Maschai wurde oft von Konservativen kritisiert, nicht nur weil er den iranischen Nationalismus predigt, sondern auch, weil er von der "Freundschaft zwischen Iraner und Israelis" sprach und vom Ende des Islamismus. Als er bereits vor Jahren eine Diskussion über "iranische Schule" und "islamische Schule" in Gang brachte, wurde ihm vorgeworfen, er habe die Absicht, die alte iranische Kultur als Alternative zum Islam darzustellen.

Den versammelten Studenten sagte er, er habe oft erläutert, was er mit dem Ende des Islamismus meine. Heute gebe es in Syrien Leute, die sich als zum Islam bekennen und gleichzeitig ihre Gegner köpfen. Er habe genau diesen Islam gemeint.

Maschai und seine Anhänger, die einen engen Kreis um Ahmadinedschad bilden, werden im Sprachgebrauch der Konservativen als "Abweichler" bezeichnet. Obwohl Maschai von den Anhängern Chameneis angefeindet wird und der Revolutionsführer seine Ernennung zum Vizepräsidenten per Dekret verhindert hatte, steht Ahmadinedschad fest an seiner Seite und hält ihm die Treue.


CHATAMI BEKLAGT DIE "ERSTICKENDE POLITISCHE ATMOSPHÄRE"

Ex Präsident Mohammad Chatami, der trotz großer Chancen nicht für das Präsidentenamt kandidierte, sagte vor einer Versammlung von Handwerkern am 4. Mai: "Das Vertrauen zwischen den Bürgern und dem Staat ist zerstört, die Werktätigen befinden sich in einer unerträglichen Situation, der Mittelstand und die Jugend haben ihre Hoffnungen verloren. All das muss wieder hergestellt werden."

Die Rückkehr zum "Nullpunkt", das heißt zum Stand vor der achtjährigen Regierung Ahmadinedschads, sei jedoch nur möglich, wenn es in der Staatsführung Kosens gebe. Ohne den Willen des Revolutionsführers und ohne eine Koordinierung der Pläne mit ihm ließen sich die Probleme nicht lösen. Es müsse jemand die Regierung übernehmen, dem all dies gelinge und der in der Lage sei, Einvernehmen in der Staatsführung herzustellen. Dieser müsse fähig sein, das Potenzial an menschlichem Kapital, dem nach dreißig Jahren Islamischer Republik bedauerlicherweise Schaden zugefügt worden sei - viele befinden sich im Gefängnis oder im Hausarrest, viele müssen starke Einschränkungen hinnehmen -, einzusetzen und damit eine allseitig starke und fähige Führung herzustellen.

Auszuführende Aufgabe :: Vor wem sprach Mohammad Chatami laut dem Lesetext am 4. Mai?

[Einträge zu Zielkoordinaten]

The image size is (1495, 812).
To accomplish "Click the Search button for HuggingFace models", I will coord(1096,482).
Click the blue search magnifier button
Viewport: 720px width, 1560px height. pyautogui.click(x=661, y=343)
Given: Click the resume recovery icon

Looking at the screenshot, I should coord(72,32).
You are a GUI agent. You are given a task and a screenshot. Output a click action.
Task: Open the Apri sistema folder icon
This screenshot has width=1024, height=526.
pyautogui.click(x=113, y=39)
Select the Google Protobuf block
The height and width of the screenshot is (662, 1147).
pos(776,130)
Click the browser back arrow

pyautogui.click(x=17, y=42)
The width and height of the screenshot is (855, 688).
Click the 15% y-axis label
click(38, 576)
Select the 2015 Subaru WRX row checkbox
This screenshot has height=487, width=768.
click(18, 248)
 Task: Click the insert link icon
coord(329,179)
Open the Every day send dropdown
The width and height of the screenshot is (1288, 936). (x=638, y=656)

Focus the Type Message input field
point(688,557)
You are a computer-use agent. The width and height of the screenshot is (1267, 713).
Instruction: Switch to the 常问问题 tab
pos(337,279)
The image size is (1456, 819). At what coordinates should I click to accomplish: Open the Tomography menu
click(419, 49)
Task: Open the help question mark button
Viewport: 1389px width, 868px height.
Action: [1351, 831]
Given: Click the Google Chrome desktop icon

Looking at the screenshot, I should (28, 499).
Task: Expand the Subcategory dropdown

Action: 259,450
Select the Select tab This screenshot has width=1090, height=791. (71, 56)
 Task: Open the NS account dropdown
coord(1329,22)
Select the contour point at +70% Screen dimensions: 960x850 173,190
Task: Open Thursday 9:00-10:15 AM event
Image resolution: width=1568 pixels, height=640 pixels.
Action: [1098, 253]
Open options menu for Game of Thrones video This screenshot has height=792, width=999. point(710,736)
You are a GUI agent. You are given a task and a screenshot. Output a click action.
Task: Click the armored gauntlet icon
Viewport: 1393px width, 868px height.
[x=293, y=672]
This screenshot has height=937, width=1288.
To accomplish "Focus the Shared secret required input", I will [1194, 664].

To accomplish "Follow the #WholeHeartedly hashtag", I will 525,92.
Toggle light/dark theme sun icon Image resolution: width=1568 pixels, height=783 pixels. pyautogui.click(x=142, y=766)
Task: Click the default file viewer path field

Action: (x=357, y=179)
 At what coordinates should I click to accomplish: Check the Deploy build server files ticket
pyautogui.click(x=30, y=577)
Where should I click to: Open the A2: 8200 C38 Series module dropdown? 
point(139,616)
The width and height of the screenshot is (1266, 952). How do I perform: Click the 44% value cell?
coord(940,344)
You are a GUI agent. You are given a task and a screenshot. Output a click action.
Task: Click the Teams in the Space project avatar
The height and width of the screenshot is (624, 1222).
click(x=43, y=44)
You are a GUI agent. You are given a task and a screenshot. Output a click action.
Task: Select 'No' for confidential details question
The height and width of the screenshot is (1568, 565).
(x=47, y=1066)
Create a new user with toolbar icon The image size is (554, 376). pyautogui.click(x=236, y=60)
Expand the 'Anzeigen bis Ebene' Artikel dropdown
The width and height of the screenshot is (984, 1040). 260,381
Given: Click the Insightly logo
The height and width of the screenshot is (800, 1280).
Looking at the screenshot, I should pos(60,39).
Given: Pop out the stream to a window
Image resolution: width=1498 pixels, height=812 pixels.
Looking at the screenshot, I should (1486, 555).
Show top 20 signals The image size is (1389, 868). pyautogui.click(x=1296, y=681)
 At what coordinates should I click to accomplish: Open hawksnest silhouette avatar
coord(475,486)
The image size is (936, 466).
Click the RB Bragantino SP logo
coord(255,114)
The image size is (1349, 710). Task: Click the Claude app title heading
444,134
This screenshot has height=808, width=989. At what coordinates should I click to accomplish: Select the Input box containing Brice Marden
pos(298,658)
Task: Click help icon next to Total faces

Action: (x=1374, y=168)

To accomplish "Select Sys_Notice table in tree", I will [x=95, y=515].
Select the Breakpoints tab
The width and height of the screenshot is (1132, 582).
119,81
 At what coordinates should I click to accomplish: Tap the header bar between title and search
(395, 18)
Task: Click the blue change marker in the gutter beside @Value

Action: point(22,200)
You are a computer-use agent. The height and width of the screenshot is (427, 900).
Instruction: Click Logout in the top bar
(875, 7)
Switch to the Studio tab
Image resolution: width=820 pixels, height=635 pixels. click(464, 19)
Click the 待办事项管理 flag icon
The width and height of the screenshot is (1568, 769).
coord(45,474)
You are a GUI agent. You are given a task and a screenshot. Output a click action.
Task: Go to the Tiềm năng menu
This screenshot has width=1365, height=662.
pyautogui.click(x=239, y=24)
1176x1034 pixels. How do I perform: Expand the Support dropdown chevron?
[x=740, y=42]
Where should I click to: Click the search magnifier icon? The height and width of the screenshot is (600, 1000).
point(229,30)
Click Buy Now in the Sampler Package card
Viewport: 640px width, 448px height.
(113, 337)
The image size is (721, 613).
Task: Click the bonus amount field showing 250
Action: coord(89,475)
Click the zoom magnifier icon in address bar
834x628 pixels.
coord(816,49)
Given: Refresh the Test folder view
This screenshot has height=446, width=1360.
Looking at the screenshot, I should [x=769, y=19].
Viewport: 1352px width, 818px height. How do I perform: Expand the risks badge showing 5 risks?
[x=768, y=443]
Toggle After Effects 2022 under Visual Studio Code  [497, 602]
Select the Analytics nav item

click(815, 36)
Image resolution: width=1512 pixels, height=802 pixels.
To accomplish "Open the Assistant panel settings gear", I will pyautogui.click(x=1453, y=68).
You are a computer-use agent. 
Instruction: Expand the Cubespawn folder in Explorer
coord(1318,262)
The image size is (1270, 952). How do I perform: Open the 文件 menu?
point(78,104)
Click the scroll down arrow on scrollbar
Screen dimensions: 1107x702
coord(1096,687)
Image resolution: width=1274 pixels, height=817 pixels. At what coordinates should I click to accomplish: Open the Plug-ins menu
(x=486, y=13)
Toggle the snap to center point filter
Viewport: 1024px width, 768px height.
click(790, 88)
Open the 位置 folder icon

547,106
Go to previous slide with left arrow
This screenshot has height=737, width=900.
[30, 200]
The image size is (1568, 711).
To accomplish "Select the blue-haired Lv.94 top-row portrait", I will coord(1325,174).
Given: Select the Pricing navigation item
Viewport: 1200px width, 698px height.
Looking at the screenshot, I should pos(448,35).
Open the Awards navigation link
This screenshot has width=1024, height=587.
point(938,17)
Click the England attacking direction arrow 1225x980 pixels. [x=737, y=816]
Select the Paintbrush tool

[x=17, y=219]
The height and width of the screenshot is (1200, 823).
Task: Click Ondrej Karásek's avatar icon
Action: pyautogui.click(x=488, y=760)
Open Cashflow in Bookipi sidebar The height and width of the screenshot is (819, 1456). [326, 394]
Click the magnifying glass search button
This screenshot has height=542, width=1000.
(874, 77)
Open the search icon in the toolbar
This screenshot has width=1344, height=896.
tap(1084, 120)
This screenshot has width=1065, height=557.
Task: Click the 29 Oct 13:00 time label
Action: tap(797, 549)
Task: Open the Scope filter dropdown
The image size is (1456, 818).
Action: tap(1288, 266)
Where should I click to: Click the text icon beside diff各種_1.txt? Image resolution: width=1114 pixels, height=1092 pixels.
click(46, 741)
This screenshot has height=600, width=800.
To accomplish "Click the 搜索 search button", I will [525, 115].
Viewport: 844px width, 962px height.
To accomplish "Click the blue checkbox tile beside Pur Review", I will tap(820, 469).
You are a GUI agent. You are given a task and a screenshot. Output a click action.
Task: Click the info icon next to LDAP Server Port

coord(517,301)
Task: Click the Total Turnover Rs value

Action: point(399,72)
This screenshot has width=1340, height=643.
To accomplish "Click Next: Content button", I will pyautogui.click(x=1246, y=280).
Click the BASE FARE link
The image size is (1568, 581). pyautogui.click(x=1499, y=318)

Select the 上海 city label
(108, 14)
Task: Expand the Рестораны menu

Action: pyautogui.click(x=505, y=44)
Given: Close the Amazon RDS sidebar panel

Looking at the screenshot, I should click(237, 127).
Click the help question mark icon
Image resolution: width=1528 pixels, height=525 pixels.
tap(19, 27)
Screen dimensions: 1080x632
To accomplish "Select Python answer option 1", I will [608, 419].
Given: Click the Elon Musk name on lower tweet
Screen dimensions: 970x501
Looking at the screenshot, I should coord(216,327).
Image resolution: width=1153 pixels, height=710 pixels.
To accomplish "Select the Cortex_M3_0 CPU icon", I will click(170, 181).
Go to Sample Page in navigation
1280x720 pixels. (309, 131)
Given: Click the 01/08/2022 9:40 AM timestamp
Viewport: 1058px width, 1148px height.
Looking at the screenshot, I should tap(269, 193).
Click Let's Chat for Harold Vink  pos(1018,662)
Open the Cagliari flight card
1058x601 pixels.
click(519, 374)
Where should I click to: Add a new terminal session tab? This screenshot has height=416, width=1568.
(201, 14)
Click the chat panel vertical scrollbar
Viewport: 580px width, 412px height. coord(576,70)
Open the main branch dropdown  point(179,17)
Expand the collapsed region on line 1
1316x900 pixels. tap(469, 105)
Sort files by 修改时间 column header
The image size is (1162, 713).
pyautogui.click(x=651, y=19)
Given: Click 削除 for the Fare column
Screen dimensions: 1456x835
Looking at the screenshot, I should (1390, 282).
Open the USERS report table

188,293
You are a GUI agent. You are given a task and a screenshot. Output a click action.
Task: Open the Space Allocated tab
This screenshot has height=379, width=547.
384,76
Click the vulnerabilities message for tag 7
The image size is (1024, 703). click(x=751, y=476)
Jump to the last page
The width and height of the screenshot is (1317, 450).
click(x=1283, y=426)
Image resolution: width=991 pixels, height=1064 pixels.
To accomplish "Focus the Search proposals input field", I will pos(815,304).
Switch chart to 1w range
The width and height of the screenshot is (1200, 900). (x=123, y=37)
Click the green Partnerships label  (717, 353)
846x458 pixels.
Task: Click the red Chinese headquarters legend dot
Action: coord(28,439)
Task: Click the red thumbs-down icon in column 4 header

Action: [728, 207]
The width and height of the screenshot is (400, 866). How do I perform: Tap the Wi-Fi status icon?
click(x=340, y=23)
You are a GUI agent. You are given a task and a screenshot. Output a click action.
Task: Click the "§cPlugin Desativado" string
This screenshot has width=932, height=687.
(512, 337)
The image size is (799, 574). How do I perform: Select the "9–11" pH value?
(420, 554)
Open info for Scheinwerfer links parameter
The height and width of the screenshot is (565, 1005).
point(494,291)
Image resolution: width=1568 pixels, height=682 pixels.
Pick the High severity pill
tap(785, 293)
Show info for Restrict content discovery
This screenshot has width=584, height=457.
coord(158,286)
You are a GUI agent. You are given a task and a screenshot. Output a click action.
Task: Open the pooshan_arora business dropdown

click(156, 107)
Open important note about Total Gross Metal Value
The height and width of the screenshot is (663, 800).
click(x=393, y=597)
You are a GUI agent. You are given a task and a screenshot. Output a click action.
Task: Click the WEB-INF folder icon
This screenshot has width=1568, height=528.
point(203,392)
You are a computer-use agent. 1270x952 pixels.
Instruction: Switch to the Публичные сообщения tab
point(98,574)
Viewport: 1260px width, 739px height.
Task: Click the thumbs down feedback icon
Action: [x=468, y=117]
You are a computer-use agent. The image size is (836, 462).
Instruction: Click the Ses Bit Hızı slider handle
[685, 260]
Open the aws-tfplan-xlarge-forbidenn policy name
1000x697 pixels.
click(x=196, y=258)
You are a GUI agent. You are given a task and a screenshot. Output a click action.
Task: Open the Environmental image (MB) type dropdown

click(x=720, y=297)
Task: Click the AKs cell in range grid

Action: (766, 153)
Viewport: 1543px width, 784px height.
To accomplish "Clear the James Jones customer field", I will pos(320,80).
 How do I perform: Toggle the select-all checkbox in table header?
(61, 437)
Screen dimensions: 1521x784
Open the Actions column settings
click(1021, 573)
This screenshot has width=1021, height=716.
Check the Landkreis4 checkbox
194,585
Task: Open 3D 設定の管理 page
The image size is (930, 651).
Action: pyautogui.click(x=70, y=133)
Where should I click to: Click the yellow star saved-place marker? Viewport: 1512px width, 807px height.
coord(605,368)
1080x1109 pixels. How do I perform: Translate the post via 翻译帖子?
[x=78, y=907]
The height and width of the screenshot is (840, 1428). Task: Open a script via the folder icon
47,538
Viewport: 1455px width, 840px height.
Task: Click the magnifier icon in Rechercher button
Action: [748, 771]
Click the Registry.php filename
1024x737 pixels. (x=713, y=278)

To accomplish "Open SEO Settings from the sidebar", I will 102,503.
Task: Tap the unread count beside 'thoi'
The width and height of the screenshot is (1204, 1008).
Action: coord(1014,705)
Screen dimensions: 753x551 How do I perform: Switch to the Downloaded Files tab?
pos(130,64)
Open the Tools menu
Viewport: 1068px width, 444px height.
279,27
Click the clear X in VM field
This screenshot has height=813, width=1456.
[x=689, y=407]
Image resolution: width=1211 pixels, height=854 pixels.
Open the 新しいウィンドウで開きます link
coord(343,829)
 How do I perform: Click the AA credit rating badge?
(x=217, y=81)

Lösung der Aufgabe :: Vor einer Versammlung von Handwerkern.